Dominique Strauss-Kahn faces a potential new sexual assault investigation after a young French writer said she would formally accuse him of trying to rape her during a 2002 book interview.
With France debating the former IMF chief's possible return to presidential politics, Strauss-Kahn hit back at author Tristane Banon's plans to take him to court over the attempted rape accusations.
He labelled her account "imaginary" and countered with his own plans to file a criminal complaint of slander.
The sordid exchange may have deep ramifications for the 2012 presidential race in France, where the surprise weakening of the sexual assault case against Strauss-Kahn in New York last week sparked a fierce debate about whether he should return to politics if the American case against him collapses completely.
Before Banon's announcement, polls showed voters were evenly split about whether Strauss-Kahn, 62, should try to revive a career that until recently had him on track to take on conservative President Nicolas Sarkozy in the race to be France's next leader.

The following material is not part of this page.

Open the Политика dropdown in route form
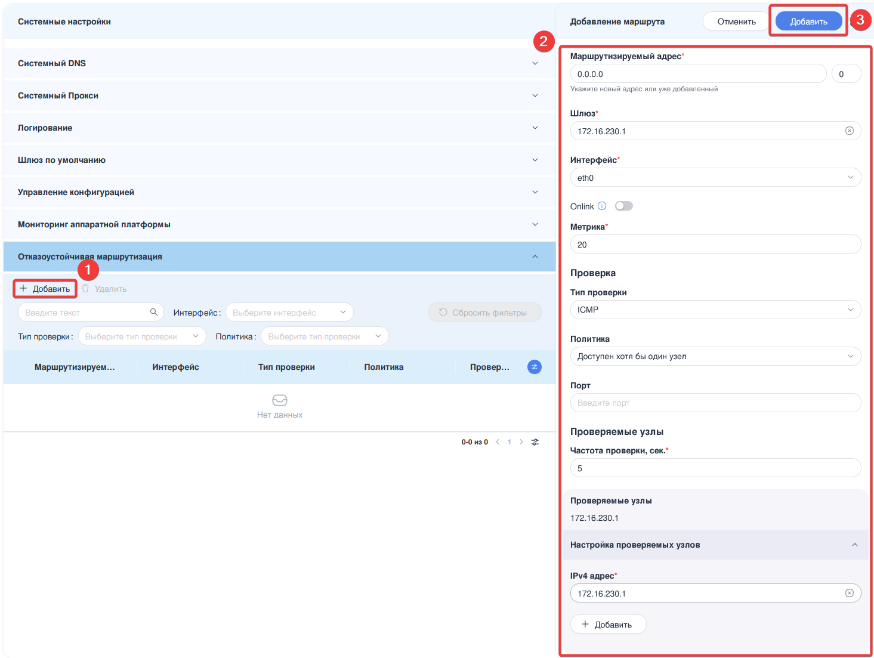874x658 pixels. [715, 356]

Strauss-Kahn has been living under house arrest in a 50,000 dollar-a-month (£31,000) town house in the trendy TriBeCa neighbourhood. Once released, Strauss-Kahn had dinner at a pricey Manhattan restaurant.
"To see Strauss-Kahn freed then straight away eat in a luxury restaurant with friends, that makes me sick," Banon told the magazine L'Express.
"I only want one thing, that he comes back to France, with his presumption of innocence, so that we can go before a court."
Banon, 31, said on a 2007 television show that she had been attacked five years earlier by a politician she had interviewed for a book in his apartment. She later identified the man as Strauss-Kahn.
"It finished very violently," she said on the television show. "I kicked him. He opened my bra. He tried to undo my jeans. It finished very badly."